Output as a numbered list the records beginning with the line containing "The width and height of the screenshot is (1148, 536)." and continuing through the line containing "click(x=172, y=75)", skipping blank lines.

Begin

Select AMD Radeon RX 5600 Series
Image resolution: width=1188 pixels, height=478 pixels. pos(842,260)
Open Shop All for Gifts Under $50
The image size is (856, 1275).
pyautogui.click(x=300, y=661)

End
Begin

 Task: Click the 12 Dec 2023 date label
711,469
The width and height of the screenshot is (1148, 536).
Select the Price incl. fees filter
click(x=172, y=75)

End
Begin

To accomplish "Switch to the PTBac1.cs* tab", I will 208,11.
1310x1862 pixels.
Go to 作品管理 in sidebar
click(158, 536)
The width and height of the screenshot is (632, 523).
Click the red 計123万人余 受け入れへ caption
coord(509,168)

End

SOLUTION |
1. The width and height of the screenshot is (1148, 536).
2. Select the Price incl. fees filter
3. click(x=172, y=75)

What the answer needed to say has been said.